Jun

Massive In-Place Delete

Shane on June 29th, 2007

My latest debacle loading this massive table has to do with removing duplicates before I try adding a primary key to the table. I had to restart the load process a couple times before I finally settled into a method that worked well. (Running multilpe instances of DTExec on different subsets of the source data, all bulk-loading the same heap.)

I figured that rather than waiting to clean out dups when I created them, that I could simply write some scripts to clean them out afterwards? Right?

That works fine if you’re loading a few million rows, but when you’re talking HUNDREDS OF MILLIONS, you start to hit some walls. My usual method of removing duplicates is to (1) stage a set of distinct rows into a temp table, (2) delete rows from the original table using the temp table for keys, and (3) re-inserting rows from the temp table. Well, I have 50M unique rows with duplicates, and the SELECT DISTINCT trys to sort this set in tempdb, which quickly uses up all my disk space.

I need a way to do in-place deletes. In ORACLE, you can use ROWID to self-join the table and delete the unwanted rows. In SQL Server, I can use a CTE with row_number() but I’m really not sure if this will hit the same wall with tempdb.

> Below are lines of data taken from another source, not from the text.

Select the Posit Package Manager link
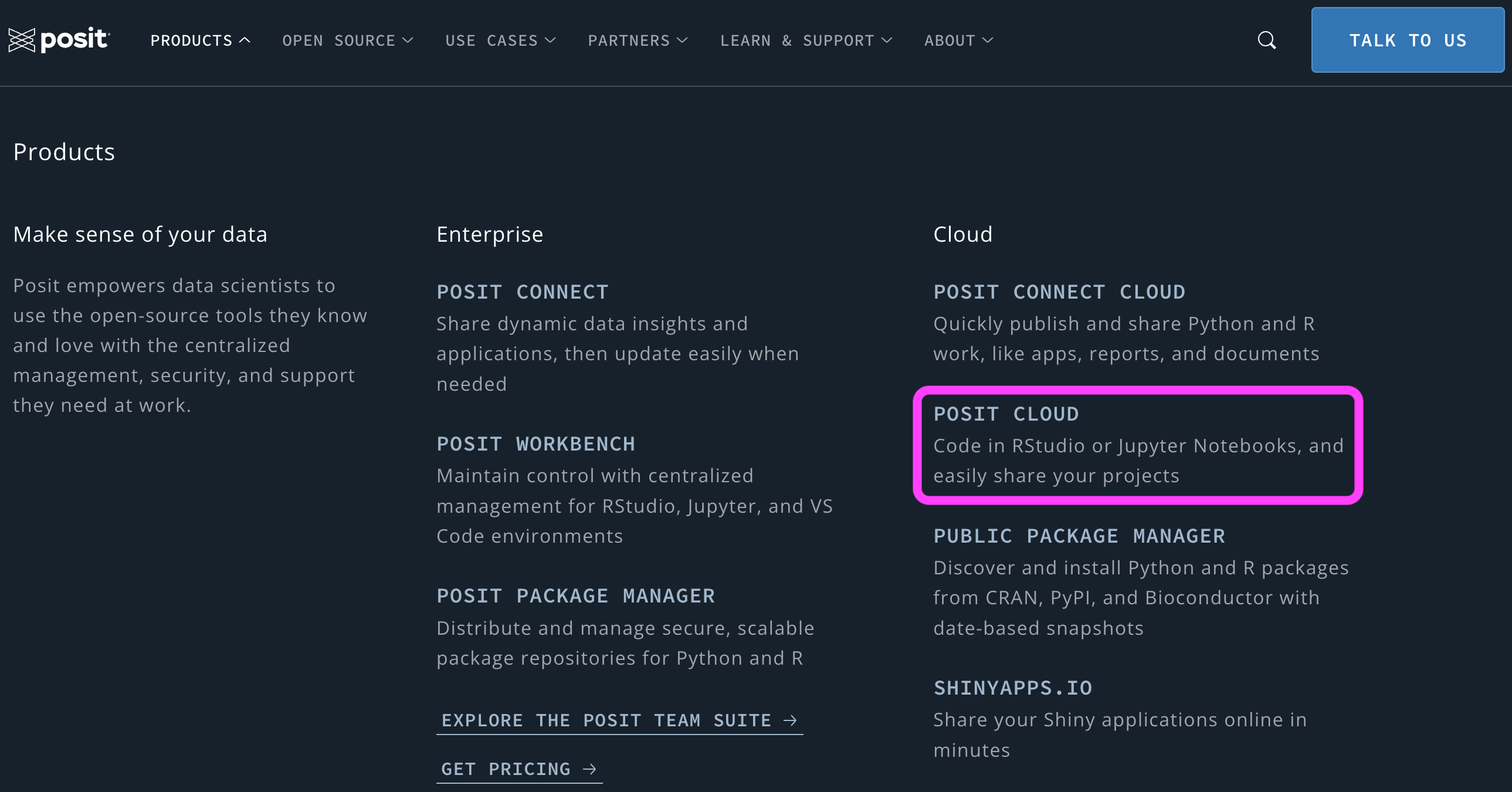This screenshot has width=1512, height=792. pos(576,596)
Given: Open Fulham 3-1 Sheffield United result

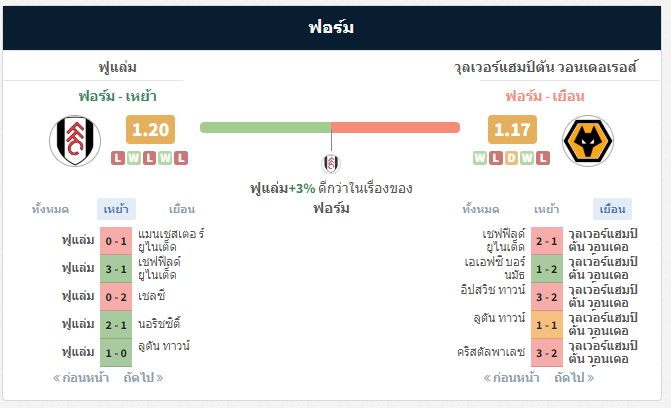Looking at the screenshot, I should click(116, 269).
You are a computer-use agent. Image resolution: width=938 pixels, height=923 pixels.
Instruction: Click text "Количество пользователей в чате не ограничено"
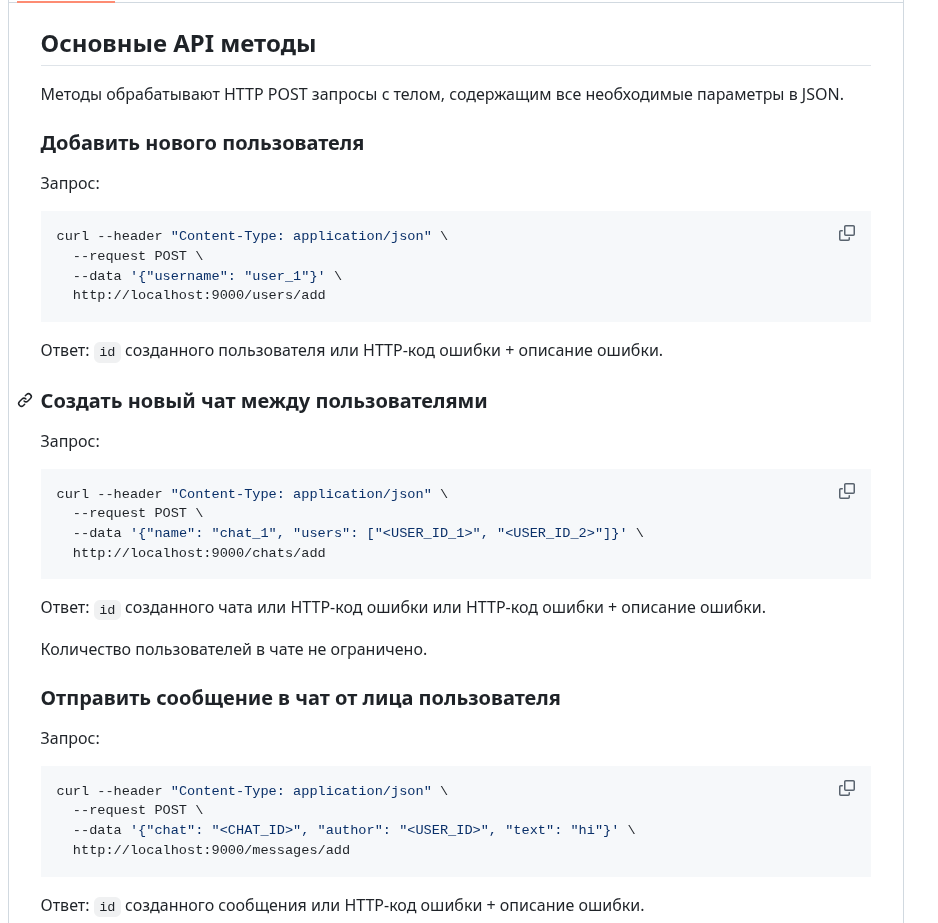pyautogui.click(x=234, y=649)
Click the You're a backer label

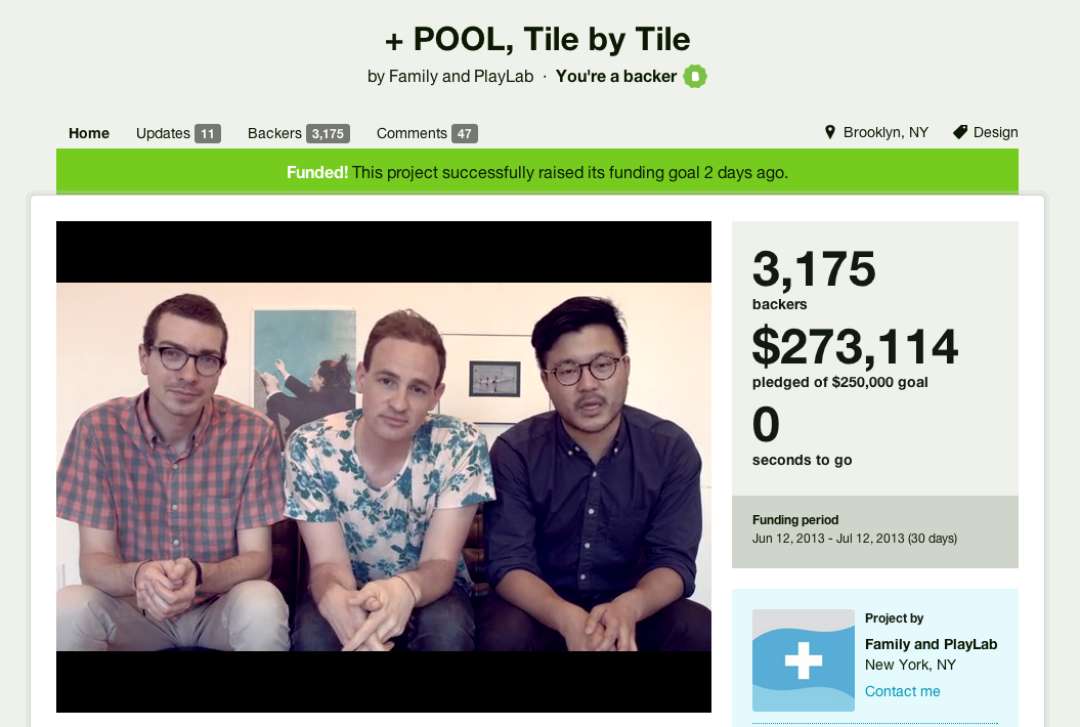coord(616,76)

The solution I found is this: DELETE TOP(n) FROM tablename

I set-up a cursor to loop through the table and DELETE TOP(n-1) rows for all cases with duplicates. It doesn’t take a lot of tempdb space. We’re in simple recovery, so it won’t generate a lot of logging. I think this is the best solution.

Here are the scripts:

We need some sample data.
select * into #dups from ( select 1 col, 'blah' dat union all select 1 col, 'blah2' dat union all select 1 col, 'blah3' dat union all select 2 col, 'blah' dat union all select 2 col, 'blah2' dat union all select 2 col, 'blah3' dat union all select 2 col, 'blah4' dat union all select 3 col, 'blah' dat union all select 3 col, 'blah2' dat union all select 4 col, 'blah' dat ) a
Here is the meat. We create a cursor with the unique values and counts, and use DELETE TOP (n-1) to run our row-by-row DELETE.
SET NOCOUNT ON
DECLARE @col int, @count int DECLARE cur CURSOR FORWARD_ONLY FAST_FORWARD READ_ONLY FOR SELECT col, count(*) row_count FROM #dups GROUP BY col HAVING count(*) > 1 OPEN cur FETCH NEXT FROM cur INTO @col, @count WHILE @@FETCH_STATUS=0 BEGIN DELETE TOP (@count-1) FROM #dups WHERE col = @col FETCH NEXT FROM cur INTO @col, @count END
CLOSE cur DEALLOCATE cur
And finally, our output data.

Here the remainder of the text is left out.